Analysis


Cost-Benefit Analysis

We analyze your pricing, cost of goods, suppliers, labor costs and introduce ideas to fatten your bottom line.

When we talk of financial expenditures, an analysis would prove to be advantageous to establish data and facts on how acceptable or how inadequate a planned operating cost will turn out. While this kind of analysis can be used for almost anything, it is regularly done to strengthen or weaken financial decisions.

Key business strategists almost always like to have an idea whether additional human resource or a new machine’s benefit would outweigh the cost. Marketing campaigns is a sure way to increase customer awareness but would the returns be that significant to profit?

Is it a cost worth spending?

This type of analysis discovers and outlines the sum of all the benefits while withholding all detrimental factors. The disparity should help decide whether to implement or not, with all factors considered.

When everything begins with a choice

Should you hire an additional front desk assistant or assign overtime? Is it a good idea to put a new elevator that serves all floors? Is it worth taking the risk to expand to a new site or improve the current location?

That new elevator looks convenient

Let’s say that a construction plan for a $550,000 escalator for a 2-storey hotel is already in place. Proposals are tricky enough, even more with the cost attached to this project. You know best that you need all the best “push” that you can get for it to materialize. So, you decide to run some numbers and do an analysis.

Detailing values

This moving staircase can be used as an alternative to the mundane staircase. An escalator’s principal convenience is its ability to move large numbers of people at once from one area to another. The comfort it brings, requiring very minimal physical exertion. It boasts plenty of space, and is efficient at keeping people moving from one point to another.

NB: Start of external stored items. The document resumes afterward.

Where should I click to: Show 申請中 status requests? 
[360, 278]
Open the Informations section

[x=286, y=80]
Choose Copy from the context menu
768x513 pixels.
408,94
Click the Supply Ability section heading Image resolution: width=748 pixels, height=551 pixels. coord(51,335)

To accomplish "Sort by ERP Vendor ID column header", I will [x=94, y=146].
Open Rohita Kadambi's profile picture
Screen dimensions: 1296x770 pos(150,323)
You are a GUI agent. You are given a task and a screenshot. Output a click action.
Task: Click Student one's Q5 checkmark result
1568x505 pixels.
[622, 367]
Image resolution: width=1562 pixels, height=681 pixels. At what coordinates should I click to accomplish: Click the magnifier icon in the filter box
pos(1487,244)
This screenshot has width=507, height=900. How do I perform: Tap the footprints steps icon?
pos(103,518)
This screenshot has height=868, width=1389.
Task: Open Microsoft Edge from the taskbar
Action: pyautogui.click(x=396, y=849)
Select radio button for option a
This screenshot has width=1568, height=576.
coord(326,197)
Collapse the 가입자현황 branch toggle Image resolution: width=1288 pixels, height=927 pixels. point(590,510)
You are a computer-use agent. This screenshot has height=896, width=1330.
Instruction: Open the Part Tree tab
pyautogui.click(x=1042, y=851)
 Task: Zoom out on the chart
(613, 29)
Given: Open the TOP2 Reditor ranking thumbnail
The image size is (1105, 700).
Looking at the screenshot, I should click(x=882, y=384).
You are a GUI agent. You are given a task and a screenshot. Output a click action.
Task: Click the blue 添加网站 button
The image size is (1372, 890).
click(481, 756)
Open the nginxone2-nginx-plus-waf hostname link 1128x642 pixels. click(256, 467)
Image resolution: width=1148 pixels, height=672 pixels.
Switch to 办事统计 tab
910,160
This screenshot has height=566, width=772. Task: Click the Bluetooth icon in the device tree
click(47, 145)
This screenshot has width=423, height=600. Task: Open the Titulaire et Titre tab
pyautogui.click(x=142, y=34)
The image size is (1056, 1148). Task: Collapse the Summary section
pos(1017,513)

These conveniences far outweigh the costs, if I’m not stating the very obvious.

Everything comes with a price tag

$550,000 is a hefty amount and it will consume some electricity. Any other costs would be insignificant.

Reckoning the unattractive

You’ve got the right idea, but leaving out a lot of detail. And this is where we come in. Besides the electricity consumption, did you consider the cost for maintenance that this new asset is attached to? Have you thought of more cost effective measures that could somewhat provide you with the same, if not more benefits?

Are you going to settle with anything less than a machine that does less, but will cost almost the same?

We start big and end bigger

We use current business statistics that shows you qualitative and quantitative data – all of which that businesses are too concerned about. Your consistencies that brought you where you are and what we should be doing to get you where you are supposed to be.

We make sure that every decision option we offer you is an informed one, that is: factoring every single detail from the very complex to the very simplest.